• _QUOTED TEXT_
▶

# Sunblock that doesn't sting your eyes?



## hawker12 (Oct 19, 2003)

Even if I don't put sunblock on my forehead I still end up with it in my eyes most of the time.

I've tried at least six different kinds, both creme and spray-on. Anyone found a good sunblock that doesn't sting your eyes?


----------



## Touch0Gray (May 29, 2003)

yes...it is called Block Up, mfr. by fruit of the earth, They USED to sell it at wally world but it is tough to find now, but i JUST ordered some from 

http://www.amazon.com/Fruit-Earth-Block-Up-Sport-Pack/dp/B000TC2SMM

I don't know whether it doesn't sting or it just doesn't run into my eyes but i spent HOURS trying to find it after buying some banana boat sport stuff


----------



## bike_guy (Mar 26, 2002)

No-Ad works for me and seems to last longer than other brands between reapplication.


----------



## aardvark (Apr 13, 2011)

Cycling cap? I only put sunblock on my cheeks as they are the only place on my body that burns during an all day epic.


----------



## Special Eyes (Feb 2, 2011)

Yeah, just don't put any above your eyes.


----------



## Sisophous (Jun 7, 2010)

I suggest you wear a headband. It will help absorb the perspiration from dripping into your eyes. I wear a Nike or Rebok headband and they are always wet by the end of my short rides. Pearl Izumi sells an excellent headband, they are not cotton yet air dry very fast, costs $12 each on-line and last for years. Like other mention, don't put any sunblock above your eyes and don't wipe your forehead with your forearm.

http://www.altrec.com/pearl-izumi/transfer-lite-headband

The above website that sells the Pearl Izumi headbands charges $6.95 for ground shipping. I'm going to try to pick one up at a shop to save the money.


----------



## bparrino (Jul 2, 2008)

To me, Bullfrog has always worked the best. It's a quick drying gel that has never run into my eyes. I've survived a couple of RAGBRAIs using Bullfrog every day.


----------



## D&MsDad (Jul 17, 2007)

Banana Boad Kids, Tear Free works for me.

The NO-AD stuff, even the sports formulation, stings my eyes (I wear contact lenses). Just goes to show, different stuff works for different people.




-----------------------------


----------



## jsk0307 (Apr 25, 2011)

I use Coppertone Sport Faces.


----------



## RUFUSPHOTO (Oct 14, 2010)

Cycling cap. Best $10 that I have ever spent for biking.


----------



## Jerry-rigged (Jul 24, 2009)

Bullfrog for kids, continuous spray.

Smells like bubblegum, does not burn the eyes, lasts all day. I just close my eyes and spray my face good. No sunburned nose, eyelids, foreheads, etc...


----------



## tfinator (Nov 4, 2009)

For surfing, Neutrogena makes a few face specific sunblocks that after years I have found to be fantastic. They protect well, don't run, but a few of them don't sink in ALL the way. 
Also Aloe Kote is very awesome. A 1oz. tin would last me 10 weeks of running a surf camp for kids (35 hrs/week @ beach) when applied twice daily to nose, forehead, and ears.


----------



## greywell7 (Jul 12, 2010)

+1 banana boat


----------



## SOME_1_ELSE_1999 (Apr 22, 2011)

◀

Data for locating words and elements
▶

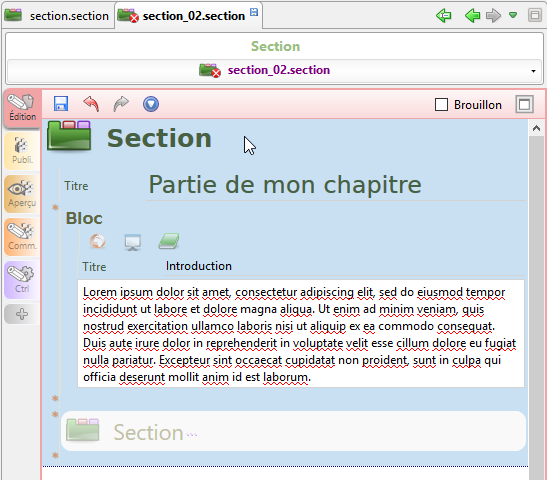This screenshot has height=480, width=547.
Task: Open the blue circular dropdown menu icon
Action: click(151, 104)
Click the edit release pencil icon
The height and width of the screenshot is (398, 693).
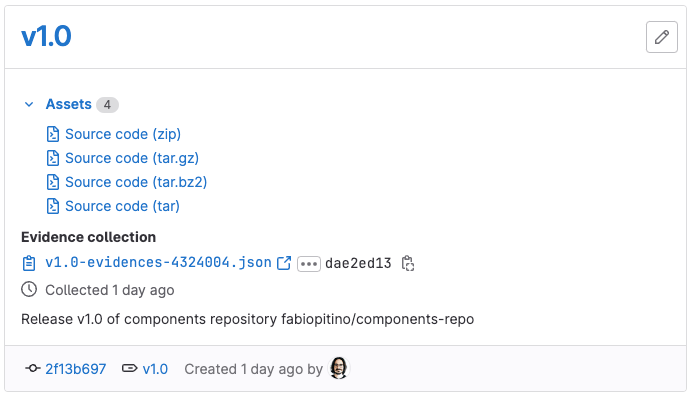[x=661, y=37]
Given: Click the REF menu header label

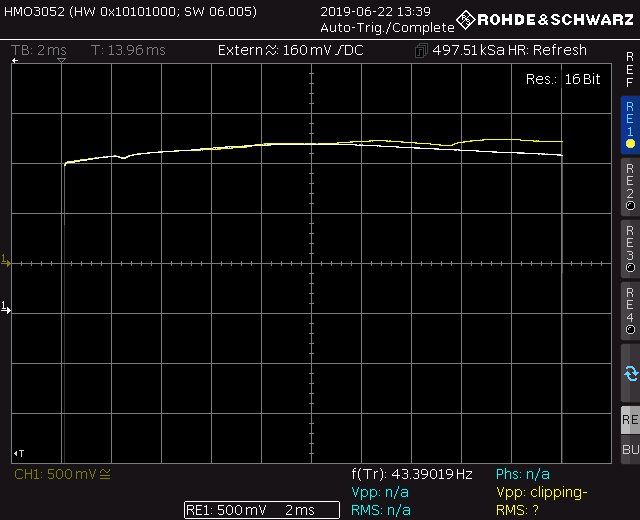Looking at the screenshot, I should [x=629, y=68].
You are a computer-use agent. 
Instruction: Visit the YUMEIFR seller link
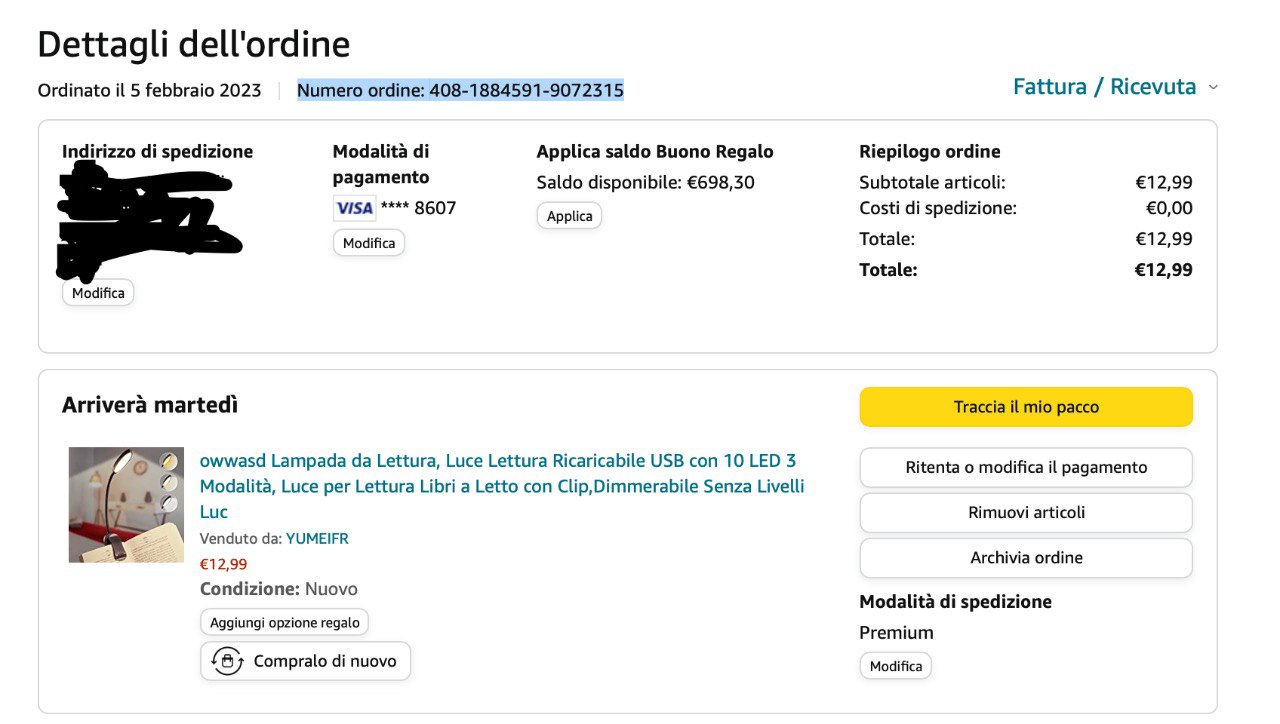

◀

• _TASKS AND EXERCISES_
1. Summarize the sunblock thread in two sentences.
2. Pick up the sunblock thread from its final line and continue it.
These data were drawn from a separate source.

• _ANSWERS IN ORDER_
1. A poster asks for a sunblock that won't sting the eyes, having tried at least six kinds in both creme and spray-on form. Replies recommend products such as Block Up, No-Ad, Bullfrog, Banana Boat, Coppertone Sport Faces, Neutrogena and Aloe Kote, while others suggest wearing a cycling cap or headband and not putting sunblock above the eyes.

2.
+ 1 for bullfrog used it my whole life (dont need the kids version either) its water proof as well so if you decide its too hot and jump in a lake or pool no need to reapply! I swear by the stuff and always recomend it to every one who asks about sunblock


----------



## SOME_1_ELSE_1999 (Apr 22, 2011)

+ 1 for bullfrog used it my whole life (dont need the kids version either) its water proof as well so if you decide its too hot and jump in a lake or pool no need to reapply! I swear by the stuff and always recommend it to every one who asks about sunblock


----------



## Bill2 (Oct 14, 2007)

Sweat itself burns my eyes. I usually dab them with my sleeves if it gets bad. When climbing I take off the Oakleys and stick them in helmet vents, so the eye-threatening sweat evaporates better. Sunscreen I use Cetaphil daily facial moisturizer SPF 15 (not sure if it burns my eyes or not though).


----------



## Salsa_Lover (Jul 6, 2008)

a cotton cycling cap


----------



## wetpaint (Oct 12, 2008)

Coppertone Sport


----------



## tarwheel2 (Jul 7, 2005)

Coppertone Sport works for me. Also a wicking headcover like Head Sweats will help keep sweat out of your eyes.


----------



## Tommy Walker (Aug 14, 2009)

Head sweats have been added to my gear; I was riding a few weeks ago in sweltering heat and crying with everything running into my eyes. I probably wouldn't put sunblock on my forehead.


----------



## JimmyORCA (Mar 18, 2008)

I love using Halo head bands, it moves the sweat away from my eyes.


----------



## Cycleyes (Jun 14, 2011)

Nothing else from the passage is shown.